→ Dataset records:
>> begin
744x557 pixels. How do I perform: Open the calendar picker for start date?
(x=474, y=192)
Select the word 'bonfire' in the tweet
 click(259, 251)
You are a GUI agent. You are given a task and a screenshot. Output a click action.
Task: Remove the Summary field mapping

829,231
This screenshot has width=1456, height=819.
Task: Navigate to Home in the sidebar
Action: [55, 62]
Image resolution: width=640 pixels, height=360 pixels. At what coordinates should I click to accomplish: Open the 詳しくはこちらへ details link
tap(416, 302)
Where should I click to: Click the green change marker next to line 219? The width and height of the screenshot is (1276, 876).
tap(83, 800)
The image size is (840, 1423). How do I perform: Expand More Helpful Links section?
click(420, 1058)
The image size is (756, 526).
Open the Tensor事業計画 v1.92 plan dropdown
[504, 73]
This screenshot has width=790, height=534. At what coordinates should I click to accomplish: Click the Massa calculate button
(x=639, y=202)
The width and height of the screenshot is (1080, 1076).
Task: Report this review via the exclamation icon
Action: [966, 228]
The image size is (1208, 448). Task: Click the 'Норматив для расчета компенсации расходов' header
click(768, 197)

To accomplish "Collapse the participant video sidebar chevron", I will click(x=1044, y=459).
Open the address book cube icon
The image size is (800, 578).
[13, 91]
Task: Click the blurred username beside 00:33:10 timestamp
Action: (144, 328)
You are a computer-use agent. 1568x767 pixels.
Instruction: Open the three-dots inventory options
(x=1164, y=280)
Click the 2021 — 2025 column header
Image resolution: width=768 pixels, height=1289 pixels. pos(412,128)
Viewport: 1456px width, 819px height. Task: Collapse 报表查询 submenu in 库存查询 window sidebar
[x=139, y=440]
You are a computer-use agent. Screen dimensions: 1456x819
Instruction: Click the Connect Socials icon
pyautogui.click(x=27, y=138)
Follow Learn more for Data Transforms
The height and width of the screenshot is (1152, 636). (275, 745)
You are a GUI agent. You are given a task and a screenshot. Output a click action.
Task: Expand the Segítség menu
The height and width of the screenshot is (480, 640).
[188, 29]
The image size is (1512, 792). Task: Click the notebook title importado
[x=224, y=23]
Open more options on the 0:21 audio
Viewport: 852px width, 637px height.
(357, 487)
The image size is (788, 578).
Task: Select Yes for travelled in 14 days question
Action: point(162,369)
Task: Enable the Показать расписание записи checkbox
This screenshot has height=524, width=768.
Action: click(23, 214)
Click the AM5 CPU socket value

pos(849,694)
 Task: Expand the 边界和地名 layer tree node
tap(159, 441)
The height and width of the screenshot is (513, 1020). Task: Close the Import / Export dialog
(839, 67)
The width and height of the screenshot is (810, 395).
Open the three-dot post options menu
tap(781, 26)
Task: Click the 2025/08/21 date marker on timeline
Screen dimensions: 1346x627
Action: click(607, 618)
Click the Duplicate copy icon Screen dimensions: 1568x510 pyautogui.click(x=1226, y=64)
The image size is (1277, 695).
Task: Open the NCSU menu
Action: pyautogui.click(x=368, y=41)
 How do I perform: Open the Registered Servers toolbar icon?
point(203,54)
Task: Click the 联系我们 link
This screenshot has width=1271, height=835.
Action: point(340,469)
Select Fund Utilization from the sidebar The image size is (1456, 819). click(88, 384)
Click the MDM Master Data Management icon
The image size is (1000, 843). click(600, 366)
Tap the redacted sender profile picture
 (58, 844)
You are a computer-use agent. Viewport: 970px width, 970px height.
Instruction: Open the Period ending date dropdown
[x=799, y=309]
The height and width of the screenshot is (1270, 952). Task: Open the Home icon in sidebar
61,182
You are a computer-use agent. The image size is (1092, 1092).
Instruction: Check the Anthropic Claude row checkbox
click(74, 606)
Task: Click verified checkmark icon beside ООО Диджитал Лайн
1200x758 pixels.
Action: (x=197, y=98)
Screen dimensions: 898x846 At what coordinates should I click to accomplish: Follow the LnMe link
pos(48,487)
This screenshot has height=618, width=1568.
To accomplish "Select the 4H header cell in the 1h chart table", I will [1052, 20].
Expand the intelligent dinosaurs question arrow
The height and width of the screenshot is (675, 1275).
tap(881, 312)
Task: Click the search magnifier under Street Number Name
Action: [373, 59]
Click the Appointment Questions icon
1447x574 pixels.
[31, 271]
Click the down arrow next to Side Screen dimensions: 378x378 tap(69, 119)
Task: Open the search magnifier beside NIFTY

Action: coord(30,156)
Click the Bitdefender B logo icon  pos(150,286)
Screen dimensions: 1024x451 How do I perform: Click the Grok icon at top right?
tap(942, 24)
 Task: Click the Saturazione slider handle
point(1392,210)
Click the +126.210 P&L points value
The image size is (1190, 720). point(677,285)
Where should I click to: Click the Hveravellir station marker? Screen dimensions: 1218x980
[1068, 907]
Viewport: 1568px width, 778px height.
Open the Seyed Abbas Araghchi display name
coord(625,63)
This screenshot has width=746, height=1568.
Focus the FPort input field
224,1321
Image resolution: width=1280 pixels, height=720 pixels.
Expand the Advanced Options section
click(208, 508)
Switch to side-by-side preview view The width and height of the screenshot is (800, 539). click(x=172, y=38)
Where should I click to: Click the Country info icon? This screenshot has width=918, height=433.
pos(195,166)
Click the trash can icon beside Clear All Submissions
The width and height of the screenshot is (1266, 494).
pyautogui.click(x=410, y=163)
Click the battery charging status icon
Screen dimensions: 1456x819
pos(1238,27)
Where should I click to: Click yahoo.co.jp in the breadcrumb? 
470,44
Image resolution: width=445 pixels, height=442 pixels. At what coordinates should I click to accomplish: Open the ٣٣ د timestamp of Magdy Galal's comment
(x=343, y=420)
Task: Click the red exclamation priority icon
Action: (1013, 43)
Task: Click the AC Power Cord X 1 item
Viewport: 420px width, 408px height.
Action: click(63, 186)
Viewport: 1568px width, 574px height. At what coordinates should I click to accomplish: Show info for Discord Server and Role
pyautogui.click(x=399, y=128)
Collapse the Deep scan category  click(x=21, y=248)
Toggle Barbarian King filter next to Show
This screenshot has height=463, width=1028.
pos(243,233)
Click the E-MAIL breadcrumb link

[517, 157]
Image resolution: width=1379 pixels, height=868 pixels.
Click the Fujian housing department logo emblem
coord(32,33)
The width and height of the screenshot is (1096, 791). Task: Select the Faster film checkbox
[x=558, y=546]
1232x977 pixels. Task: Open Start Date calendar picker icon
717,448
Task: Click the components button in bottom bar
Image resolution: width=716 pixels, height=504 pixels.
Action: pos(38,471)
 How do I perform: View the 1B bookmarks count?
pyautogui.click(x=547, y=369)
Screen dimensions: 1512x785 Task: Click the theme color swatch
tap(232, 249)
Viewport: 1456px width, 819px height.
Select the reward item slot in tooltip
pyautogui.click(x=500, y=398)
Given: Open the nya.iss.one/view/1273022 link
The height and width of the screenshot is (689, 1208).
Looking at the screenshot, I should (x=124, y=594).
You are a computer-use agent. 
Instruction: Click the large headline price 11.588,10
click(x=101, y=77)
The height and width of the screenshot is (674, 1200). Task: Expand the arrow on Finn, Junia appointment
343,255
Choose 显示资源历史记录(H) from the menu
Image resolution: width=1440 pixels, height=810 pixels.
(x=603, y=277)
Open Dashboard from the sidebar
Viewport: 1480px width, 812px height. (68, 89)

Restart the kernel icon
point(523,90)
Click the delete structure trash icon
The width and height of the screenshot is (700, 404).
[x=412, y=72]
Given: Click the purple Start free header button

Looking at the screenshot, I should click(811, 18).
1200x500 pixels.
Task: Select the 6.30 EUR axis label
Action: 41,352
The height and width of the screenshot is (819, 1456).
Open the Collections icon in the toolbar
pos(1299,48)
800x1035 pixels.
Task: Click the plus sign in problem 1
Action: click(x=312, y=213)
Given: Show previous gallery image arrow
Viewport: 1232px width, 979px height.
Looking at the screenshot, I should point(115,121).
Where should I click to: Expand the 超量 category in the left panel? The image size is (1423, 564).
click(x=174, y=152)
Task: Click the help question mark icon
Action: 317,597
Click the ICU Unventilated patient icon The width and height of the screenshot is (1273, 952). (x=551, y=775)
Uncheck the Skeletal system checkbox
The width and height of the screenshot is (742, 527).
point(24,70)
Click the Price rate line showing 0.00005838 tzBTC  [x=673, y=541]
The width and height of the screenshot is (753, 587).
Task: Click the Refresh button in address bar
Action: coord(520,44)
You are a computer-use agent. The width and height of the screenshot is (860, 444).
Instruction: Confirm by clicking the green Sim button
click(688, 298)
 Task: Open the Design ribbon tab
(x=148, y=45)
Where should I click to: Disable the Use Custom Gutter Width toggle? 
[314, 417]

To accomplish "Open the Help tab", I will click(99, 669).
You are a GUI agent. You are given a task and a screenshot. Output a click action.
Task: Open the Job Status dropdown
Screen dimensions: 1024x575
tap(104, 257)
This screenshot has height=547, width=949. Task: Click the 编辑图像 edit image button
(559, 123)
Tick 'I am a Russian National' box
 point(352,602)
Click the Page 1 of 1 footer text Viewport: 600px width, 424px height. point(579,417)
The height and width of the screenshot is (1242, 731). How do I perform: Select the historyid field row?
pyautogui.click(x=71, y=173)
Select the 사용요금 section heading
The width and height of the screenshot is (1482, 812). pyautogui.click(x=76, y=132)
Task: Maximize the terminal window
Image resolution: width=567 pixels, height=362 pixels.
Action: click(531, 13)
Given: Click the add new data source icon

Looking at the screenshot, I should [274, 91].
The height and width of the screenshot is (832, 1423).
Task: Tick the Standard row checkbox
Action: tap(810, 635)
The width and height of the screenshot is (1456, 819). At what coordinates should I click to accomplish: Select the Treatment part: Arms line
>> end
→ Problem to work on: Copy out, word for word, the lines from the one containing "Given: Open the nya.iss.one/view/1273022 link" through the one containing "click(x=101, y=77)", with both of those lines included.

→ Task answer:
Given: Open the nya.iss.one/view/1273022 link
The height and width of the screenshot is (689, 1208).
Looking at the screenshot, I should (x=124, y=594).
You are a computer-use agent. 
Instruction: Click the large headline price 11.588,10
click(x=101, y=77)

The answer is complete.